> The problem: Repeat the material below. Keep every line exactly as written.

> Excerpted records:
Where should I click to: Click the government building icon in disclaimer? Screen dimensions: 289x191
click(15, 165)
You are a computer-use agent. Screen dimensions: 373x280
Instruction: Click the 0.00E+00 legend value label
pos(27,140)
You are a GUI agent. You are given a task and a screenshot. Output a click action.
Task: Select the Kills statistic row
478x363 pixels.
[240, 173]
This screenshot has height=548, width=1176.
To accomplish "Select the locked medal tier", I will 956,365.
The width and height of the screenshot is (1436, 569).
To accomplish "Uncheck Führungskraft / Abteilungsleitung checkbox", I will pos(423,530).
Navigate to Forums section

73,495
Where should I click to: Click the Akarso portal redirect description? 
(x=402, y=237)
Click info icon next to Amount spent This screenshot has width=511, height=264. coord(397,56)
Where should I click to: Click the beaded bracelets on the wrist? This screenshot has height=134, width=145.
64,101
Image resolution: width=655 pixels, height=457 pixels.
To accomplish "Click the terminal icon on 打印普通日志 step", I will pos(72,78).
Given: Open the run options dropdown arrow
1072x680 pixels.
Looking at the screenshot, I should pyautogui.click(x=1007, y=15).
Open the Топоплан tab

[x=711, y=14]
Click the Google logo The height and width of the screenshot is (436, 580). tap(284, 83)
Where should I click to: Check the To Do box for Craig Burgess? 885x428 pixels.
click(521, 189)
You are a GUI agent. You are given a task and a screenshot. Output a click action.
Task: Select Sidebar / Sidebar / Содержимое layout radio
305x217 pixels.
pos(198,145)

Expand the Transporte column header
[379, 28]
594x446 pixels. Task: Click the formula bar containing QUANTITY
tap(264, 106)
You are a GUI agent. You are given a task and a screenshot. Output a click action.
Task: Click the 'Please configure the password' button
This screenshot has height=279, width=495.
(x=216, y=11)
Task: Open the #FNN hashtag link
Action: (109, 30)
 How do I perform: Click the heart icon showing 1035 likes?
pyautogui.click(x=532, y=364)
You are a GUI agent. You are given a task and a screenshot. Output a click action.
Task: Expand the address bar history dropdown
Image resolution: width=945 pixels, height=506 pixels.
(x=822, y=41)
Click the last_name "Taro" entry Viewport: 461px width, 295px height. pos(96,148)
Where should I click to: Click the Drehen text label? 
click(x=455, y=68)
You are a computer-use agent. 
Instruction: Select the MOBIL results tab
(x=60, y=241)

> Your response:
Where should I click to: Click the government building icon in disclaimer? Screen dimensions: 289x191
click(15, 165)
You are a computer-use agent. Screen dimensions: 373x280
Instruction: Click the 0.00E+00 legend value label
pos(27,140)
You are a GUI agent. You are given a task and a screenshot. Output a click action.
Task: Select the Kills statistic row
478x363 pixels.
[240, 173]
This screenshot has height=548, width=1176.
To accomplish "Select the locked medal tier", I will 956,365.
The width and height of the screenshot is (1436, 569).
To accomplish "Uncheck Führungskraft / Abteilungsleitung checkbox", I will pos(423,530).
Navigate to Forums section

73,495
Where should I click to: Click the Akarso portal redirect description? 
(x=402, y=237)
Click info icon next to Amount spent This screenshot has width=511, height=264. coord(397,56)
Where should I click to: Click the beaded bracelets on the wrist? This screenshot has height=134, width=145.
64,101
Image resolution: width=655 pixels, height=457 pixels.
To accomplish "Click the terminal icon on 打印普通日志 step", I will pos(72,78).
Given: Open the run options dropdown arrow
1072x680 pixels.
Looking at the screenshot, I should pyautogui.click(x=1007, y=15).
Open the Топоплан tab

[x=711, y=14]
Click the Google logo The height and width of the screenshot is (436, 580). tap(284, 83)
Where should I click to: Check the To Do box for Craig Burgess? 885x428 pixels.
click(521, 189)
You are a GUI agent. You are given a task and a screenshot. Output a click action.
Task: Select Sidebar / Sidebar / Содержимое layout radio
305x217 pixels.
pos(198,145)

Expand the Transporte column header
[379, 28]
594x446 pixels. Task: Click the formula bar containing QUANTITY
tap(264, 106)
You are a GUI agent. You are given a task and a screenshot. Output a click action.
Task: Click the 'Please configure the password' button
This screenshot has height=279, width=495.
(x=216, y=11)
Task: Open the #FNN hashtag link
Action: (109, 30)
 How do I perform: Click the heart icon showing 1035 likes?
pyautogui.click(x=532, y=364)
You are a GUI agent. You are given a task and a screenshot. Output a click action.
Task: Expand the address bar history dropdown
Image resolution: width=945 pixels, height=506 pixels.
(x=822, y=41)
Click the last_name "Taro" entry Viewport: 461px width, 295px height. pos(96,148)
Where should I click to: Click the Drehen text label? 
click(x=455, y=68)
You are a computer-use agent. 
Instruction: Select the MOBIL results tab
(x=60, y=241)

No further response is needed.